OPINION OF THE COURT
Michael R. Scheurich, Dickinson Wright/Mariscal Weeks, Phoenix, for
Amicus Curiae Land Title Association of Arizona
John J. Egbert, Jennings, Strouss & Salmon, P.L.C., Phoenix, for Amici
Curiae BMO Harris Bank and Arizona Bankers Association
James L. Csontos, Jennings, Haug & Cunningham, LLP, Phoenix, for Amici
Curiae Arizona Builders’ Alliance
Gaye L. Gould, Sharon B. Shively, Matthew B. Meaker, James W.

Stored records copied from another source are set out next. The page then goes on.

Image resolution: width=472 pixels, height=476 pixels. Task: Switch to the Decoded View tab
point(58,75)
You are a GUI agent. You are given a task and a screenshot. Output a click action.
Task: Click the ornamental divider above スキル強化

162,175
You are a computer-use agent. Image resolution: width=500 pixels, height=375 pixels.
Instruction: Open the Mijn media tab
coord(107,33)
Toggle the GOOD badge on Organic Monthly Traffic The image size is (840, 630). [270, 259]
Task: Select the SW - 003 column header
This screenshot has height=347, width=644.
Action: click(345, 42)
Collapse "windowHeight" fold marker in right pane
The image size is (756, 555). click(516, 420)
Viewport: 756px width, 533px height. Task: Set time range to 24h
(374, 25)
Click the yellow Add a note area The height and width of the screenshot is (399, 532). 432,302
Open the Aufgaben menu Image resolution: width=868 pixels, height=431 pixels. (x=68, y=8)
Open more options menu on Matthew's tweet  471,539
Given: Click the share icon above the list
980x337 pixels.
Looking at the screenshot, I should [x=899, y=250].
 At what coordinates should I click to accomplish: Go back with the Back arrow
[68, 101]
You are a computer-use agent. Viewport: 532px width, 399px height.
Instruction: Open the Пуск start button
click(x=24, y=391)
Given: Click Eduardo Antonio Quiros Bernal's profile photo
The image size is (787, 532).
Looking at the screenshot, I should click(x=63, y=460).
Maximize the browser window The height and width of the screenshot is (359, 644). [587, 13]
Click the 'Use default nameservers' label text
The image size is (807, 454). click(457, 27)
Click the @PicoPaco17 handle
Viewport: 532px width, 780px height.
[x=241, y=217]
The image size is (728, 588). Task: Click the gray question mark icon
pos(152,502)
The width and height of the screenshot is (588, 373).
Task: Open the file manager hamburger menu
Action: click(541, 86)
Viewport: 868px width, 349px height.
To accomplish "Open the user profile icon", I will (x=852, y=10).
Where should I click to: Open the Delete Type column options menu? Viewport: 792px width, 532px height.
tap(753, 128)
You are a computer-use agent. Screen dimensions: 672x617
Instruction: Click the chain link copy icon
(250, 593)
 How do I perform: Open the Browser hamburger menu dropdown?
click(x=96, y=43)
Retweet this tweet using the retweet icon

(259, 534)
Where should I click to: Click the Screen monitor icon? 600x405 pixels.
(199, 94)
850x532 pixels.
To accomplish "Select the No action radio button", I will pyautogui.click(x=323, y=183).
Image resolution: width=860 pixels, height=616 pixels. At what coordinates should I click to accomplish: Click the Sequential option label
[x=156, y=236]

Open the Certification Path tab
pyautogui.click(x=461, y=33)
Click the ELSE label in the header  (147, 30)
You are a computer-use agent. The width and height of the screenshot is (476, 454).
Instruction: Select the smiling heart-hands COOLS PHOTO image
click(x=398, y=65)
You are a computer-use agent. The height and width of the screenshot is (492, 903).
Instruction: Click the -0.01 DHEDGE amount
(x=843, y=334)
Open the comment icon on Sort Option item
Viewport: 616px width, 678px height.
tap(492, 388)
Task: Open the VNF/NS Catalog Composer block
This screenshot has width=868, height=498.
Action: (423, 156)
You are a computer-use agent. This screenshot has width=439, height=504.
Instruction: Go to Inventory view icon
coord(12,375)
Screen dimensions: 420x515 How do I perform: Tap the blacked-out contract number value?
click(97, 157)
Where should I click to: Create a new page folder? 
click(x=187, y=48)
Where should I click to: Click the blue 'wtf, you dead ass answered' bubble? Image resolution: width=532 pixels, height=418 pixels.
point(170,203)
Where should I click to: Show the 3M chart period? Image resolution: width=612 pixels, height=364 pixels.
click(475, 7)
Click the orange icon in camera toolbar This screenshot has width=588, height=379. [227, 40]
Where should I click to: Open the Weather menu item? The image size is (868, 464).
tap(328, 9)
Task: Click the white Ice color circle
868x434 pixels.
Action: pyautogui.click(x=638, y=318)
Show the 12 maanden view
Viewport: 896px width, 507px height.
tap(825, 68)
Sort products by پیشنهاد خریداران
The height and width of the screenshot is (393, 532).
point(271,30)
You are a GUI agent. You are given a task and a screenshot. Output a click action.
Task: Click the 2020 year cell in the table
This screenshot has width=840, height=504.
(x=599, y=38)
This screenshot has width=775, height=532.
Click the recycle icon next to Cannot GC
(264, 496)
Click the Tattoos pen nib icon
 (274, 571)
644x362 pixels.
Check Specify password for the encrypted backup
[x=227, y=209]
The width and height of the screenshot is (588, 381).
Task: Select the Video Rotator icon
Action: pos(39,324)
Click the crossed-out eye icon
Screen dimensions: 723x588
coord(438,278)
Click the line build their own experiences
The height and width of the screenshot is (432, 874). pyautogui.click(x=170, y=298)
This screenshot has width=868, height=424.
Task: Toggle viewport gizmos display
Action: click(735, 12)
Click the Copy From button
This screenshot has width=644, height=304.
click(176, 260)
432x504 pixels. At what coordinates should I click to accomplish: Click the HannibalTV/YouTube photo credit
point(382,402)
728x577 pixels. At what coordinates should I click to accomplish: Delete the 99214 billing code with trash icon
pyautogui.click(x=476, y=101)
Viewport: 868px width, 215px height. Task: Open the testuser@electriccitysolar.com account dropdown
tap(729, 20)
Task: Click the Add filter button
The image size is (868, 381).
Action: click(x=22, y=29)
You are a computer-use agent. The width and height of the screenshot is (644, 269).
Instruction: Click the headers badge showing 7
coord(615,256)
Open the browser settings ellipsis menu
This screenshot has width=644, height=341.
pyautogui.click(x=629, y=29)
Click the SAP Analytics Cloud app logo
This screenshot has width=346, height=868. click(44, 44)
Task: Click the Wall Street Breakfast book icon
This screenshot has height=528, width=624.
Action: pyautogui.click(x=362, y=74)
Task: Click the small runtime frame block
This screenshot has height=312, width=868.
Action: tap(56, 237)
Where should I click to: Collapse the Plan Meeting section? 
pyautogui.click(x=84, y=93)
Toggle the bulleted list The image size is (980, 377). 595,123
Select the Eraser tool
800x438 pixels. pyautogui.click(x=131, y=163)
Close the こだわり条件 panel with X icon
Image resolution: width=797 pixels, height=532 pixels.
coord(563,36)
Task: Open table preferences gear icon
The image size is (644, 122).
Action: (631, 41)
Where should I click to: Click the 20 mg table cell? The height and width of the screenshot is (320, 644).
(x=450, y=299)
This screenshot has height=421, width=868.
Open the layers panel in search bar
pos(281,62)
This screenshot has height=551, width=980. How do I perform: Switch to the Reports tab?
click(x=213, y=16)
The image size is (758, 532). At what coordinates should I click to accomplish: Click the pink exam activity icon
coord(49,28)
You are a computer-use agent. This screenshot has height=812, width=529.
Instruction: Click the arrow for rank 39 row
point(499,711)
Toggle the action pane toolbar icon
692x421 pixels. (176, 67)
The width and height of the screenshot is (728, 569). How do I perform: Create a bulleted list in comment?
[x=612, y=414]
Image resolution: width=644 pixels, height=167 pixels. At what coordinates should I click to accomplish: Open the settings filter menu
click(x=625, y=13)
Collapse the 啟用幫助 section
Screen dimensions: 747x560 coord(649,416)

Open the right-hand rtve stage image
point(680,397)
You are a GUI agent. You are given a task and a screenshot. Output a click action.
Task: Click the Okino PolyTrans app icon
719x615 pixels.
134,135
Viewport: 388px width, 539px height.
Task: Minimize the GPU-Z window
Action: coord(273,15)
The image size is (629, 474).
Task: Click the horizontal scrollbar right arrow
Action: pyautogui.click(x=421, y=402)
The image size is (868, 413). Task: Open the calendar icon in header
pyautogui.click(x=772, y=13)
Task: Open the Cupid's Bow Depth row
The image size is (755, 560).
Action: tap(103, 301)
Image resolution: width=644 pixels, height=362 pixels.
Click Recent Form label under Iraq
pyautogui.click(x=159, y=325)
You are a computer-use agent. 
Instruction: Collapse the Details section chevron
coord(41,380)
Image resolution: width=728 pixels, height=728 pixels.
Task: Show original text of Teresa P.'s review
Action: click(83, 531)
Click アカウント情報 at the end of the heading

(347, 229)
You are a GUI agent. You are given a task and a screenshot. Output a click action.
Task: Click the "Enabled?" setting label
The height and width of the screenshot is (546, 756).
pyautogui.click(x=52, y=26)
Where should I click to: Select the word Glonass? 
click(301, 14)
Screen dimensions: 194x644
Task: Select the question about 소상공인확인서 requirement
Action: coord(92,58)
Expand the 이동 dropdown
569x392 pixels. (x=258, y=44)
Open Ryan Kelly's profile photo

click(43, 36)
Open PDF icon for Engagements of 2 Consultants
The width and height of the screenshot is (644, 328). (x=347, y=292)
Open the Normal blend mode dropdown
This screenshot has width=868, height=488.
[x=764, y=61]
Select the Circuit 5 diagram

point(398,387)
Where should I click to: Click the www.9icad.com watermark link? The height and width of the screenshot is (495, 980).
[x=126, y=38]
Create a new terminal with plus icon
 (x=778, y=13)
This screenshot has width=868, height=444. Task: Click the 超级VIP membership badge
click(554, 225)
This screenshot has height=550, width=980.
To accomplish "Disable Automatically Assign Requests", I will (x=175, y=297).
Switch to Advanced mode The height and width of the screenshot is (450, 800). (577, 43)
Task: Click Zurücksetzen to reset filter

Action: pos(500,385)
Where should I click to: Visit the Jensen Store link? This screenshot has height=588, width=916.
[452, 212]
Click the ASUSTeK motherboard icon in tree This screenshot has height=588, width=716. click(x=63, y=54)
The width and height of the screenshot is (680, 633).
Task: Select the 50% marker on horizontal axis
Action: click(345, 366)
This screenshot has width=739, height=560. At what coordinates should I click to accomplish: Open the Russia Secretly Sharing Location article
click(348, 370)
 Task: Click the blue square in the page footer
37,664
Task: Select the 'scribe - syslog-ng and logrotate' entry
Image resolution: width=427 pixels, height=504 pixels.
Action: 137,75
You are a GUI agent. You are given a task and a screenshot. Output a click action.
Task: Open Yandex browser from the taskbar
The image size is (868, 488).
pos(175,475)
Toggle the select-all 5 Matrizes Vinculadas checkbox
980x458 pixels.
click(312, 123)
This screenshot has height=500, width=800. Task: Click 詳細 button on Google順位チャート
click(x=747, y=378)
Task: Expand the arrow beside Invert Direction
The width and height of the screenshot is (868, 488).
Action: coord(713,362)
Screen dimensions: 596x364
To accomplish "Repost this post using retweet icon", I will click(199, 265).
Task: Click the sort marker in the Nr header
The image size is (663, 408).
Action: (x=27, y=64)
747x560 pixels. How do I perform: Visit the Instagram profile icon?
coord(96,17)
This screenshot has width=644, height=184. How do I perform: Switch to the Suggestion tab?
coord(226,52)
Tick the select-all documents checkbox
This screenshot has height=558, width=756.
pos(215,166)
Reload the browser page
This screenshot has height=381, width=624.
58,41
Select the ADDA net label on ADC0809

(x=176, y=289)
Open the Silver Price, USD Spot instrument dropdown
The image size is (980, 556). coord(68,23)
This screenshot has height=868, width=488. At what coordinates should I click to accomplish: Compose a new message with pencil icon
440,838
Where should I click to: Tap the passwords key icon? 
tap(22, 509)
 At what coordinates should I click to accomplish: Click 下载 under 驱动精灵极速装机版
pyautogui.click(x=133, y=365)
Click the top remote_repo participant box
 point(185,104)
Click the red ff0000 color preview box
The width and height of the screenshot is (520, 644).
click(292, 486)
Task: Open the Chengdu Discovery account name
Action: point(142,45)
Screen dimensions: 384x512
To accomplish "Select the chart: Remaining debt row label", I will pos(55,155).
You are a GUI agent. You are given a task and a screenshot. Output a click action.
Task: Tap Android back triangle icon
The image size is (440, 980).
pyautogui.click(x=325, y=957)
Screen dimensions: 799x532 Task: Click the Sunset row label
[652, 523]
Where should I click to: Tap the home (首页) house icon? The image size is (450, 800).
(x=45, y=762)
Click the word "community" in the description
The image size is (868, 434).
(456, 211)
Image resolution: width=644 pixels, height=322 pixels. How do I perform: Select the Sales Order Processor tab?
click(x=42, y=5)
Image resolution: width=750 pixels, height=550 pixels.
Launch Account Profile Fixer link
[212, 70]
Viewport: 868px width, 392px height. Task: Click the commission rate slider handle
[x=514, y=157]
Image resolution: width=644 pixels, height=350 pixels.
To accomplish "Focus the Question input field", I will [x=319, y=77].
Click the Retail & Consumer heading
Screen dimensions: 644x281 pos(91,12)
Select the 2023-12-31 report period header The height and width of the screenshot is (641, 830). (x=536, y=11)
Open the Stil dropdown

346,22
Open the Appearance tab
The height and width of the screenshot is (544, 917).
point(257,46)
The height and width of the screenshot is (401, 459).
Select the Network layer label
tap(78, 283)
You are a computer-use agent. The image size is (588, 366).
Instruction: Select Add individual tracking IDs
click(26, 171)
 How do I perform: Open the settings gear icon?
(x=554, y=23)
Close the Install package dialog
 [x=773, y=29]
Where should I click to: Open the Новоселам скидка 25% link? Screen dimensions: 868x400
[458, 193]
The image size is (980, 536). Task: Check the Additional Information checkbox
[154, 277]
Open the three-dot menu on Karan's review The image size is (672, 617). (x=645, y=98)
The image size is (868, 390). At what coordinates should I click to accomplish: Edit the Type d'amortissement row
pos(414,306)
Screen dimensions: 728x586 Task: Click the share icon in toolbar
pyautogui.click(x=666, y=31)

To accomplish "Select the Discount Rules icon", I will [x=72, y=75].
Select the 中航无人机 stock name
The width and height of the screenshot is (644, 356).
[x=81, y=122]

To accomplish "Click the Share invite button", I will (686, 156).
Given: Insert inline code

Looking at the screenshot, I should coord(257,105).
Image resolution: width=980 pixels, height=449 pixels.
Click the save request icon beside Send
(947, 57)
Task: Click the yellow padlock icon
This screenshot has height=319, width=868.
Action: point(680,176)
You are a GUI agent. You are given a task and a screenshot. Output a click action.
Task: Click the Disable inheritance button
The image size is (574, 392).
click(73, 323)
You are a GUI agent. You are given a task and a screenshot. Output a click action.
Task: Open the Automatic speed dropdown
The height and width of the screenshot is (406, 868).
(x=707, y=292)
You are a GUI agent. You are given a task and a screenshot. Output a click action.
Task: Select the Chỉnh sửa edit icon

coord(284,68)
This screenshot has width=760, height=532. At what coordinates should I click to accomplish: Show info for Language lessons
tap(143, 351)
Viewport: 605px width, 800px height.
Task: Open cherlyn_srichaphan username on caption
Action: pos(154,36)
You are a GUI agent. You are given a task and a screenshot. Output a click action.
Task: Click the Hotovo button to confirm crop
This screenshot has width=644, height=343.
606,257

Armstrong, Sacks Tierney P.A., for Amici Curiae American Subcontractors
Association and American Subcontractors Association of Arizona
JUSTICE TIMMER authored the opinion of the Court, in which VICE
CHIEF JUSTICE PELANDER, JUSTICE BERCH, JUSTICE BRUTINEL, and
JUDGE KELLY joined.
JUSTICE TIMMER, opinion of the Court:
¶1 Arizona Revised Statutes § 33-992(A) gives mechanics’ liens
priority over liens recorded after construction begins on real property. We
are asked to decide whether that statute precludes assignment by equitable
subrogation of a lien that attached before construction began on the project
at issue. We hold that it does not. Additionally, although a third party
generally must discharge the entire lien obligation to qualify for equitable
subrogation, when a single mortgage burdens multiple parcels, a third
party may be entitled to equitable subrogation when that party has paid a
pro rata amount of the obligation and obtained a full release of the parcel
at issue from the mortgage.
I. BACKGROUND
Chief Justice Scott Bales has recused himself from this case. Pursuant to
Article 6, Section 3 of the Arizona Constitution, the Honorable Virginia C.
Kelly, Judge of the Court of Appeals, Division Two, was designated to sit
in this matter.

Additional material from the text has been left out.